(Reuters) - Asset manager Legg Mason Inc agreed to spend about $80 million plus future incentive payments to buy London hedge fund firm Fauchier Partners, according to a securities filing on Wednesday.
Legg Mason previously had not disclosed terms of its deal to buy Fauchier from BNP Paribas Investment Partners. It will be merged with Legg Mason’s Permal fund-of-funds unit.
In addition, Legg Mason of Baltimore said in the filing it will pay up to another $56 million contingent upon the achievement of financial targets up to four years after the closing of the deal.
Legg Mason is in the midst of a search for its next chief executive after its prior leader, Mark Fetting, stepped down last fall. The Fauchier deal came on the watch of interim CEO Joseph Sullivan, who has also faced dissatisfaction from some of the company’s far-flung investment affiliates over their financial arrangements with the parent.

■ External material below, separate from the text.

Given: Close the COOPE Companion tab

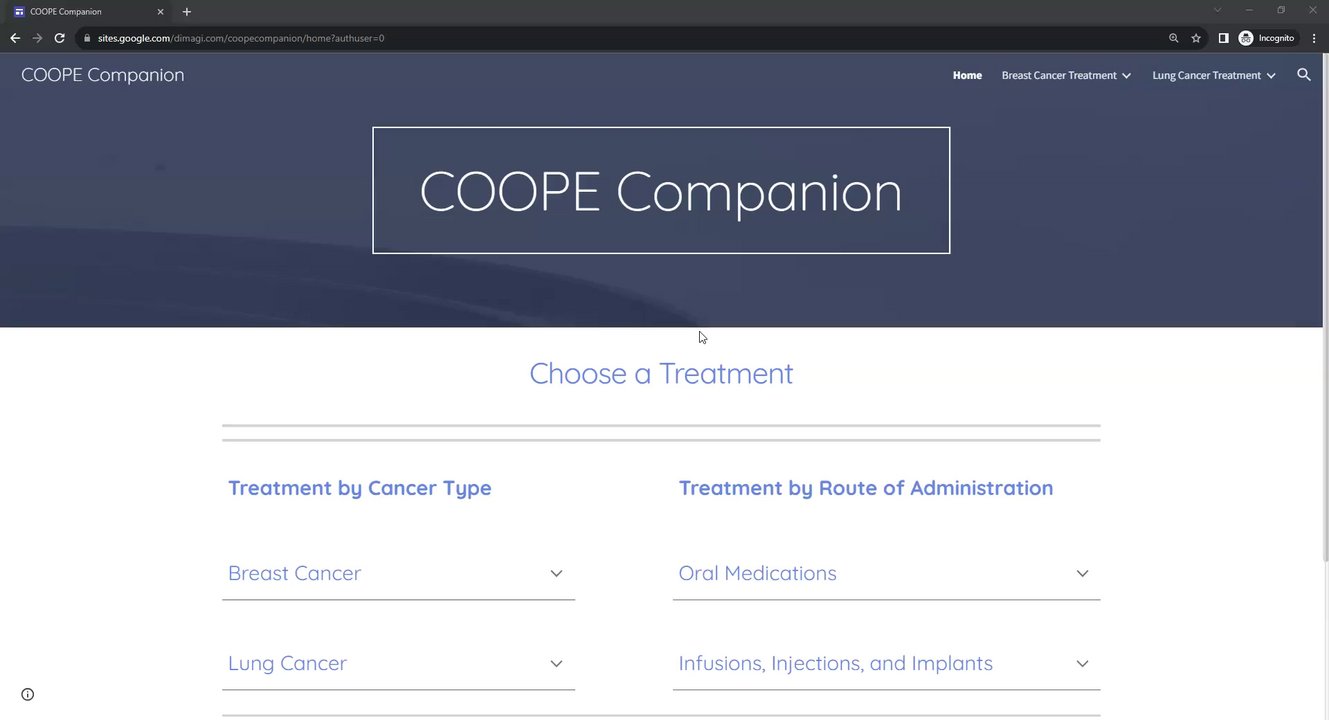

Along with the deal, Legg Mason also renegotiated financial arrangements with Permal. According to Wednesday’s filing, in the three months ended December 31, the new arrangements with Permal were the main driver of a $41.2 million increase in incentive-based compensation costs during the period.
Total compensation and benefits rose 17 percent to $308.2 million during the quarter, Legg Mason said.